Pancake Day EFL Lesson Ideas

Pancake Day - pancakes with strawberries

Pancake Day is just around the corner, which means everyone in the UK will be preparing to make delicious crispy pancakes! The proper name for Pancake Day is of course Shrove Tuesday, the day when people traditionally used up all their luxury foods – milk, sugar and eggs – to make pancakes before they began fasting for Lent.

Shrove Tuesday falls on Tuesday 13th February this year. Read on to find out all about this mini celebration day and its religious origins. We’ve included an easy pancake recipe, plus we have some great ideas for Pancake Day EFL lessons!  


What is Shrove Tuesday?

Shrove Tuesday is the day before Ash Wednesday, a religious holiday that marks the start of 40 days of Lent.

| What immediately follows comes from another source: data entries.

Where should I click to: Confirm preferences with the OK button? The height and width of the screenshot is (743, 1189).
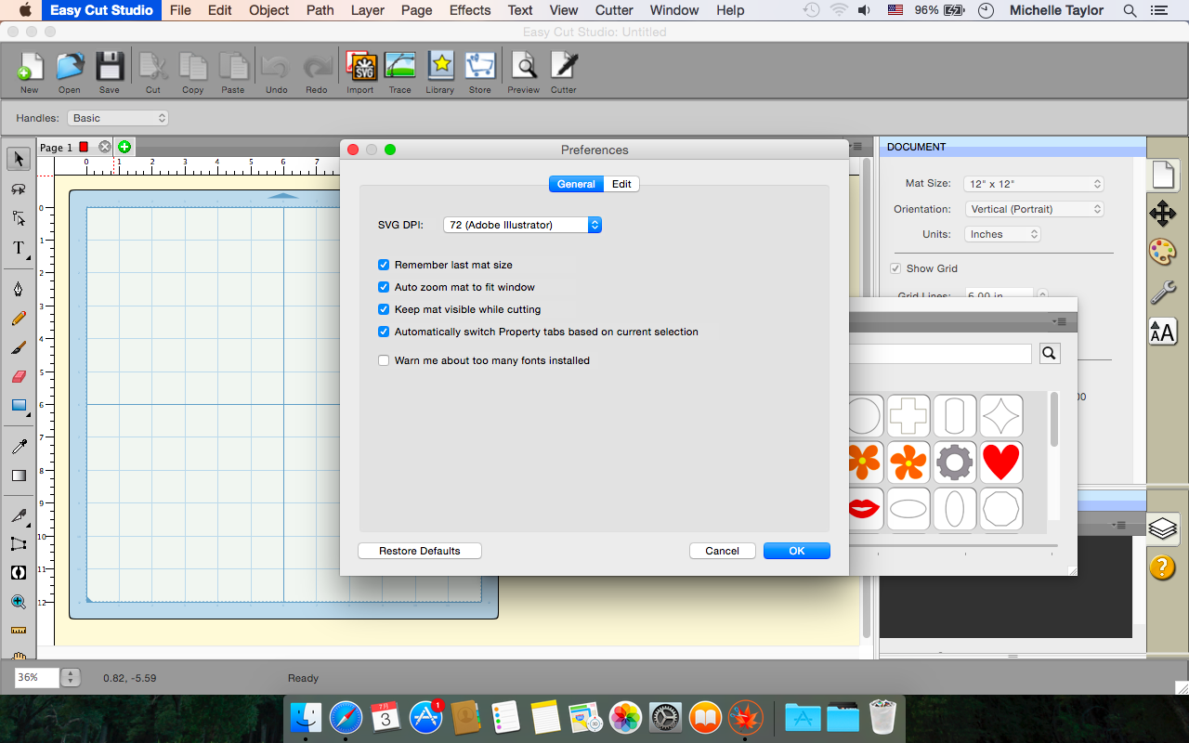(796, 550)
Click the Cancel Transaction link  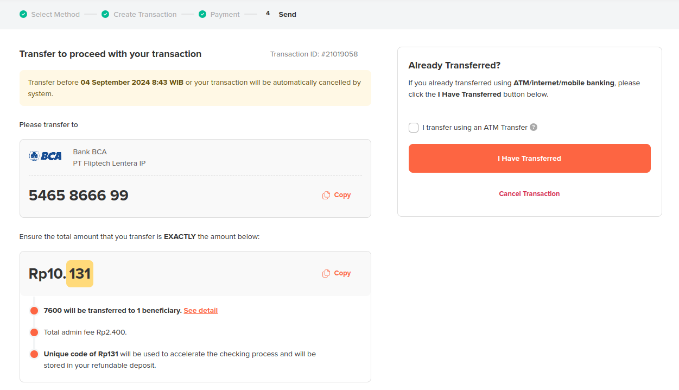(529, 193)
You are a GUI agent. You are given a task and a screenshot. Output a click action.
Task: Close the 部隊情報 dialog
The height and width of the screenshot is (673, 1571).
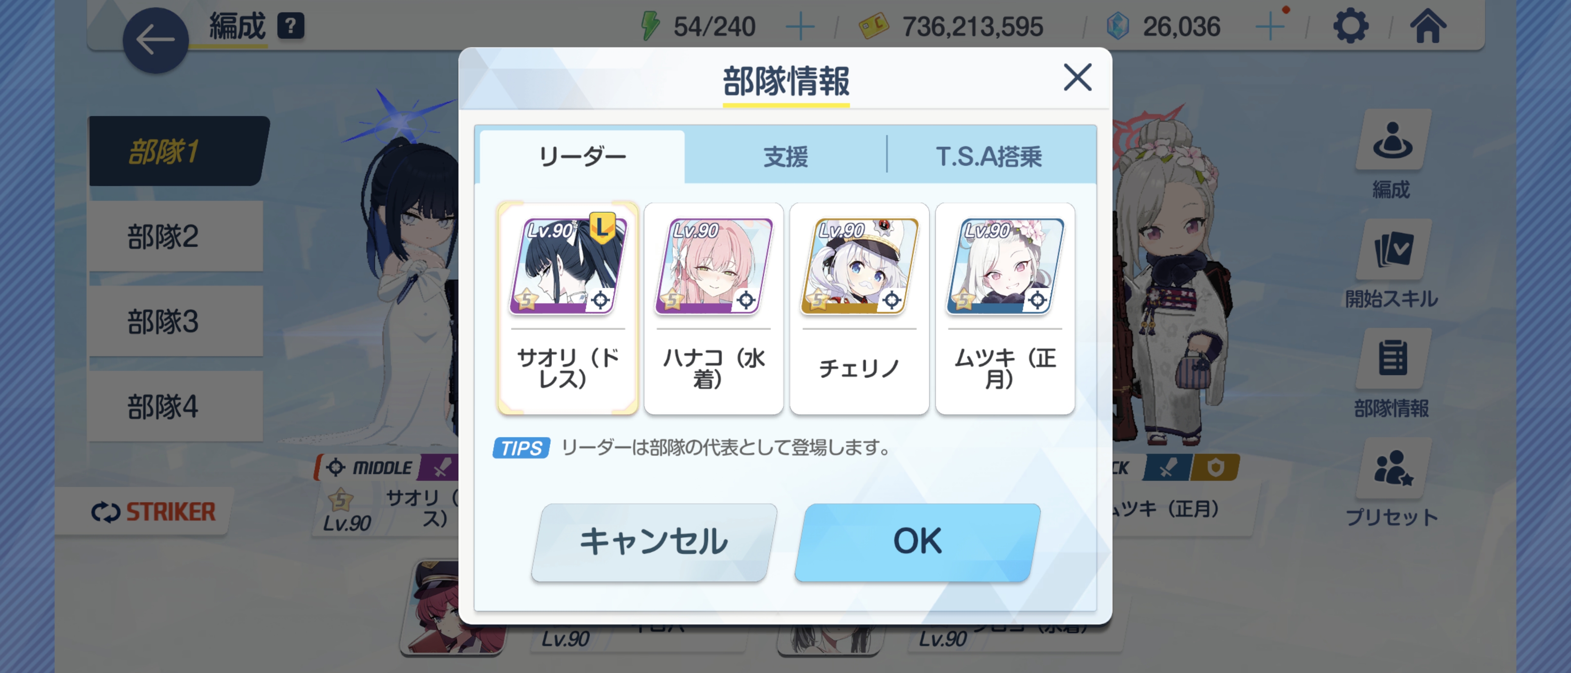1078,77
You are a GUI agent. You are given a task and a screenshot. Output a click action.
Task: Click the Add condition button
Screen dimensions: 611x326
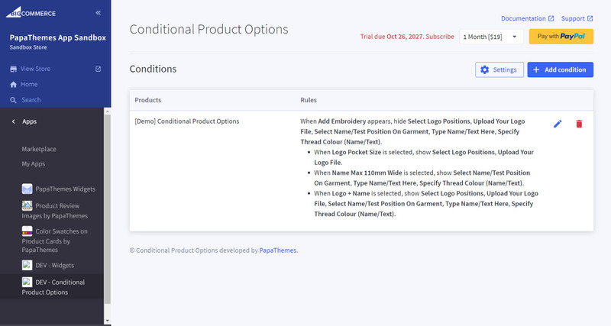coord(560,70)
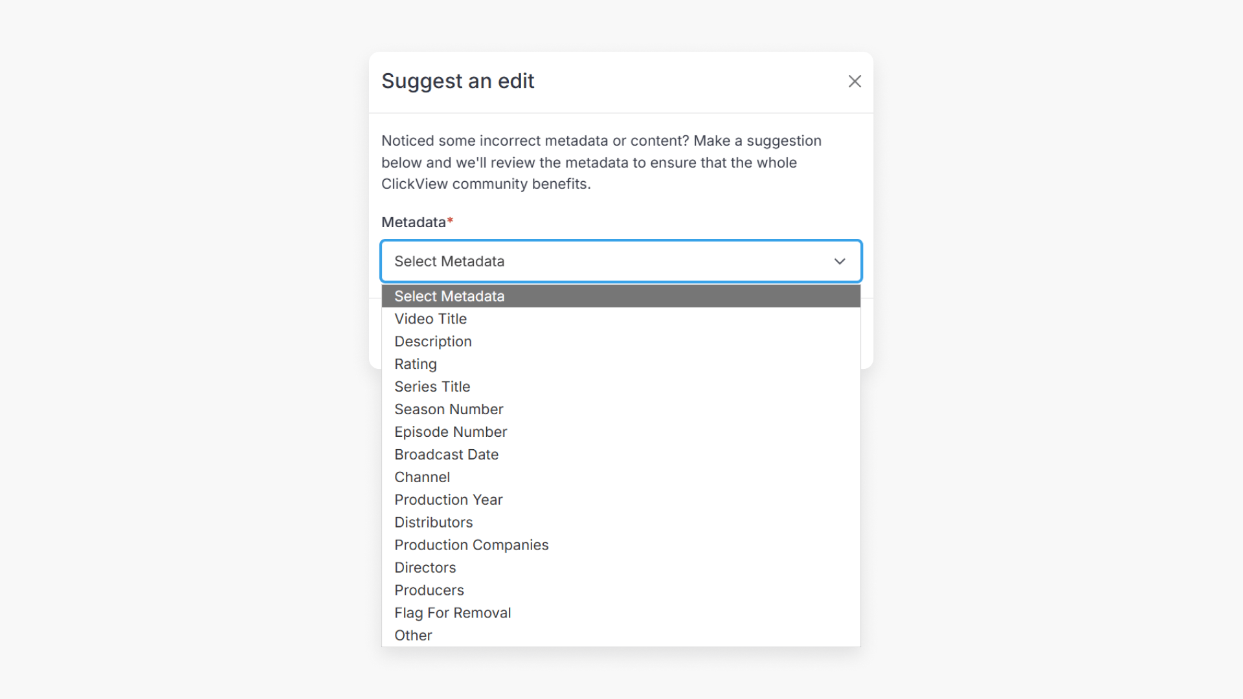Image resolution: width=1243 pixels, height=699 pixels.
Task: Select Season Number option
Action: pyautogui.click(x=449, y=409)
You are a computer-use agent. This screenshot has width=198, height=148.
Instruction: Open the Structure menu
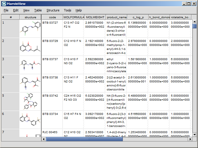coord(53,10)

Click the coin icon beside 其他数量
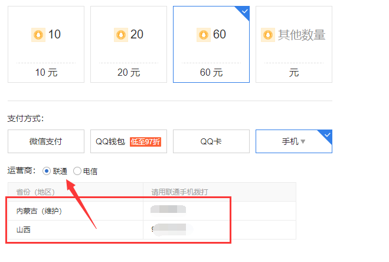(269, 35)
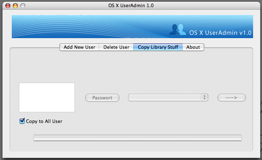Select the Copy Library Stuff tab
The width and height of the screenshot is (262, 160).
158,47
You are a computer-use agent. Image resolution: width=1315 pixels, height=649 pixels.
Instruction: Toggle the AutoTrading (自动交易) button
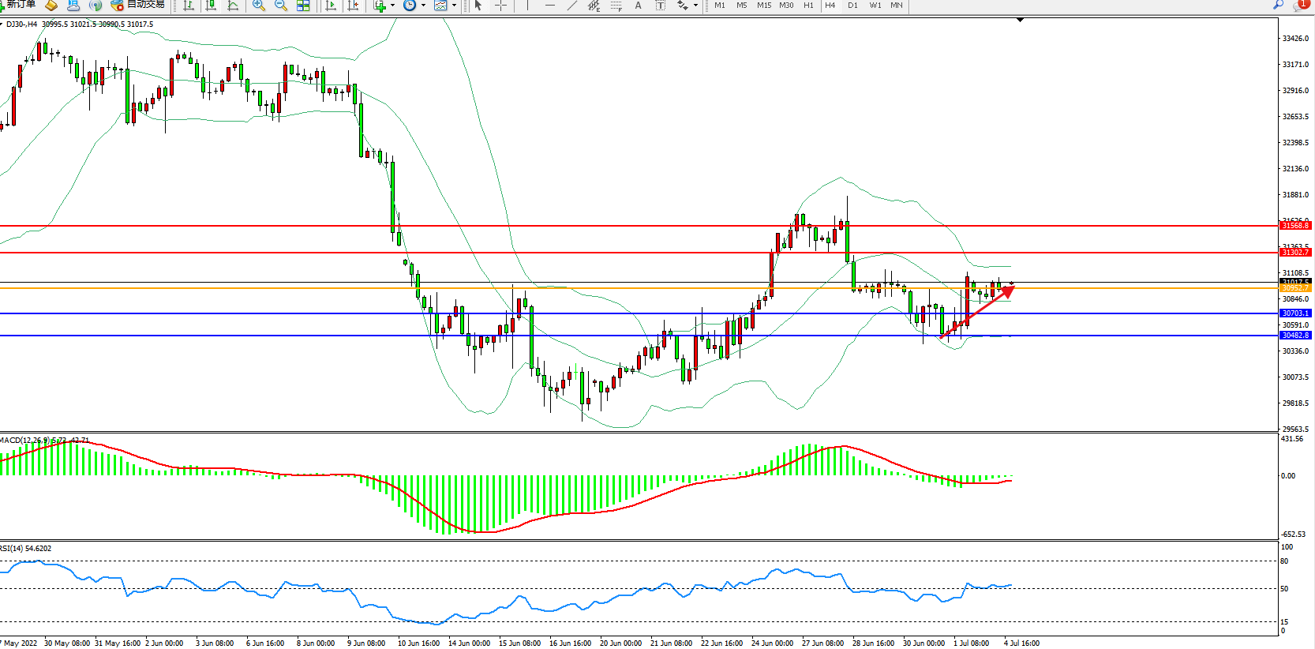[138, 5]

Lent is traditionally a period of austerity and repentance that pays tribute to the period of fasting and prayer that Jesus undertook while in the desert for 40 days and 40 nights. Traditionally, people fasted and ate only the simplest of foods during this time.

The idea of Lent was to prepare the people for Easter through 40 days of repentance, prayer and self-denial. In fact, the word ‘shrove’ (from Shrove Tuesday) is derived from the Old English word ‘shrive’, which means ‘to confess’. The act of ‘shriving’ is the act of confessing one’s sins.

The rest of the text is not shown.